Important components of Hadoop
Hadoop ecosystem components important
Package | Features |
---|---|
HDFS | Distributed File System |
MapReduce | Distributed Parallel Programming Model |
YARN | Resource manager and scheduler |
Also | Running the next generation HAdoop query processing framework on top of YARN |
Hive | Data warehouse on Hadoop |
HBase | Non-relational distributed database on Hadoop |
Pig | A large-scale data analysis Hadoop-based platform that provides SQL-like query language Pig Latin |
Sqoop | For data transfer between the database and traditional Hadoop |
Oozie | Workflow management system on Hadoop |
Zookeeper | Provide coordinated services distributed |
Storm | Flow computing framework |
Flume | A highly available, highly reliable, distributed massive log collection, aggregation and transmission system |
Ambari | Hadoop rapid deployment tools that support supply Apache Hadoop cluster management and monitoring |
Kafka | A high-throughput distributed publish-subscribe messaging system that can handle all the action streaming data consumer-scale site |
Spark | Analogous to general parallel frame of Hadoop MapReduce |
Hadoop cluster deployment
Hadoop installation:
- Stand-alone Mode: Hadoop non-distributed mode the default mode (local mode), you can run without the need for additional configuration.
- 伪分布式模式:Hadoop 可以在单节点上以伪分布式的方式运行,Hadoop 进程以分离的 Java 进程来运行,节点既作为 NameNode 也作为 DataNode,同时,读取的是 HDFS 中的文件。
- 分布式模式:使用多个节点构成集群环境来运行 Hadoop
Hadoop框架中最核心的设计是为海量数据提供存储的 HDFS 和对数据进行计算的 MapReduce。
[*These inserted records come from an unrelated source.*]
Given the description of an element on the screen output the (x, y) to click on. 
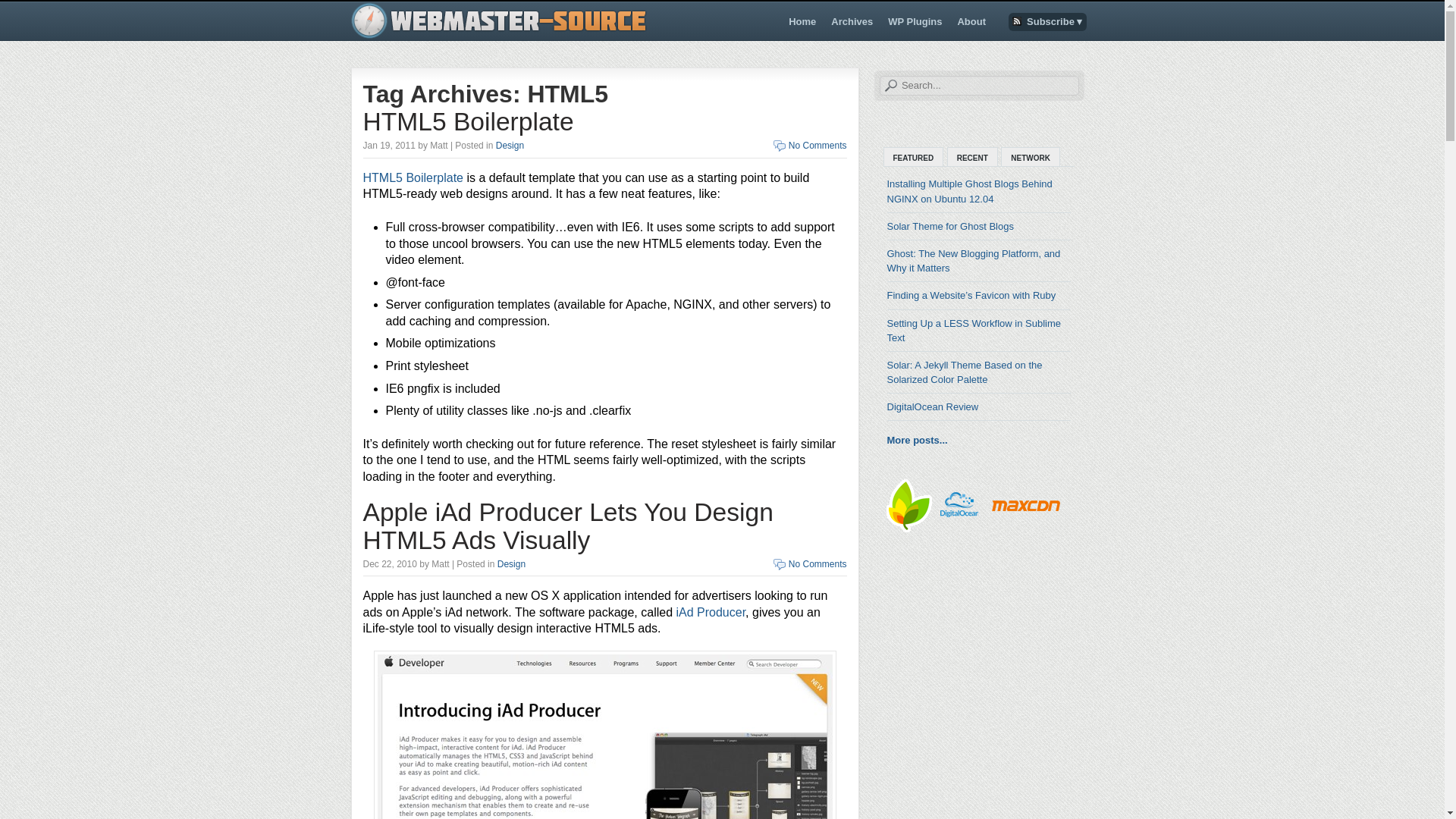
Design (510, 145)
Archives (851, 21)
About (970, 21)
iAd Producer (711, 612)
Apple iAd Producer Lets You Design HTML5 Ads Visually (567, 525)
Design (511, 563)
Apple iAd Producer Intro (603, 734)
Accelerated by MaxCDN (1026, 505)
HTML5 Boilerplate (467, 121)
Home (802, 21)
No Comments (818, 145)
WP Plugins (915, 21)
Permanent Link to "HTML5 Boilerplate" (467, 121)
No Comments (818, 563)
Given the description of an element on the screen output the (x, y) to click on. 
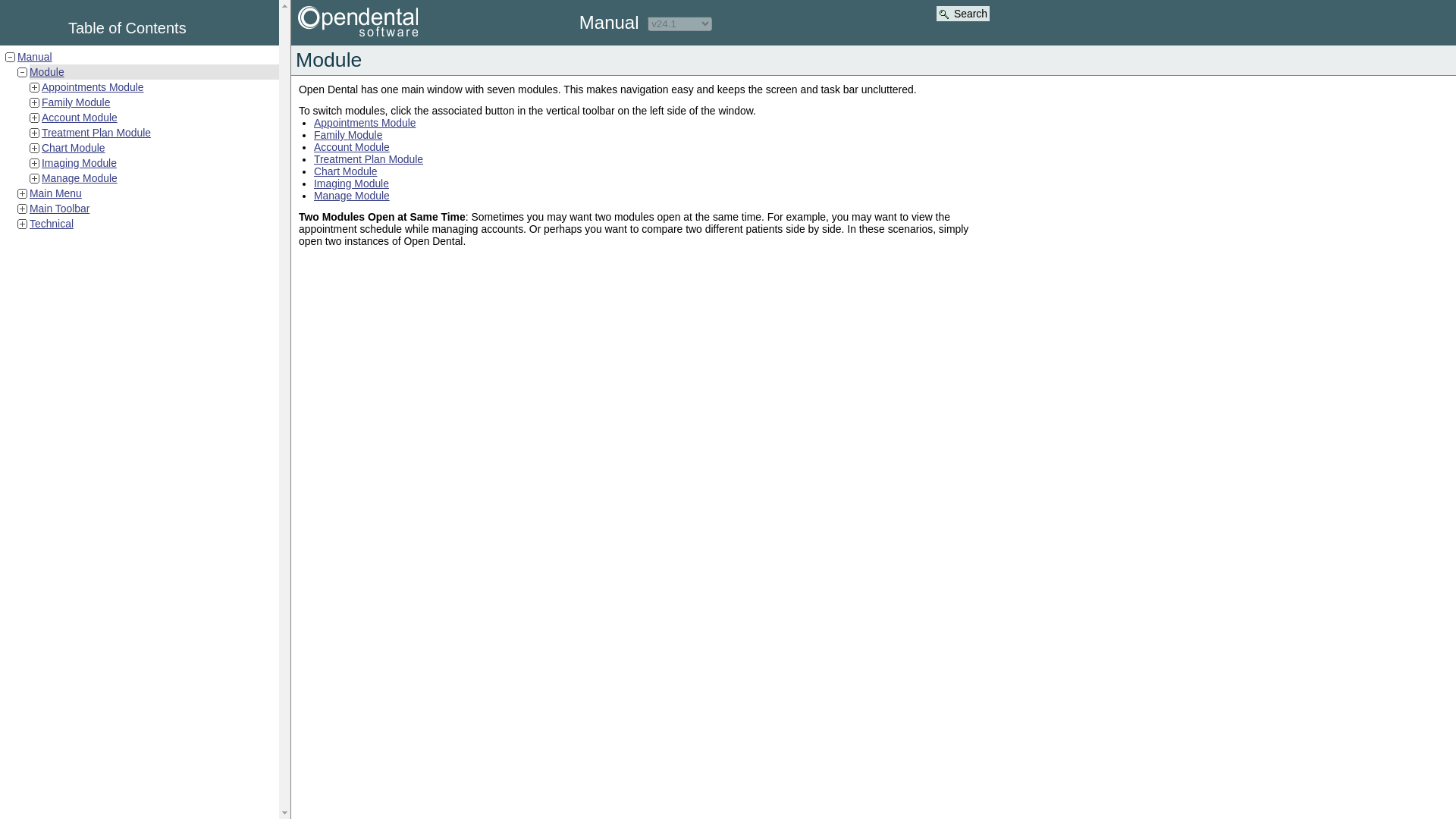
Module (46, 71)
Family Module (76, 102)
Manual (34, 56)
Appointments Module (93, 87)
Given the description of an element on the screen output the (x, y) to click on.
MapReduce的作业主要包括:
- 从磁盘或从网络读取数据,即IO密集工作
- 计算数据,即CPU密集工作
Hadoop集群的整体性能取决于CPU、内存、网络以及存储之 间的性能平衡。因此运营团队在选择机器配置时要针对不同 的工作节点选择合适硬件类型。
一个基本的 Hadoop 集群中的节点主要有:
- NameNode:负责协调集群中的数据存储
- DataNode:存储被拆分的数据块
- JobTracker:协调不同机器上数据计算任务
- TaskTracker:负责执行由 JobTracker 指派的任务
- SecondaryNameNode:帮助 NameNode 收集文件系统运行的状态信息
在集群中,大部分的机器设备是作为 Datanode和 TaskTracker 工作的。NameNode提供整个 HDFS 文件系统的 NameSpace(命名 空间)管理、块管理等所有服务,很多元数据是直接保存在 内存中的,因此需要更多的RAM,与集群中的数据块数量 相对应,并且需要优化 RAM 的内存通道带宽。SecondaryNameNode在小型集群中可以和 NameNode 共用一台机器,较大的群集可以采用与NameNode相同的硬件。
Hadoop集群规模可大可小,初始时,可以从一个较小规模的集群开始,比如包含10个节点,然后,规模随着存储器和计算需求的扩大而扩大。
For a small cluster, a node name (the NameNode) and JobTracker running on a single node, is generally acceptable. However, with the increase in the number of files stored in HDFS clusters and the name of the node requires more main memory, time, name of the node and JobTracker needs to run on different nodes.
The second node name (SecondaryNameNode) and the name of the node can be running on the same machine, however, since the second node names and node names have almost the same main memory requirements, therefore, preferably run on two different nodes.
Common Hadoop cluster structure consists of a two-stage network. Each rack (Rack) 30-40 servers, a switch arranged 1GB, and to transfer the core to a switch or router (1GB or more).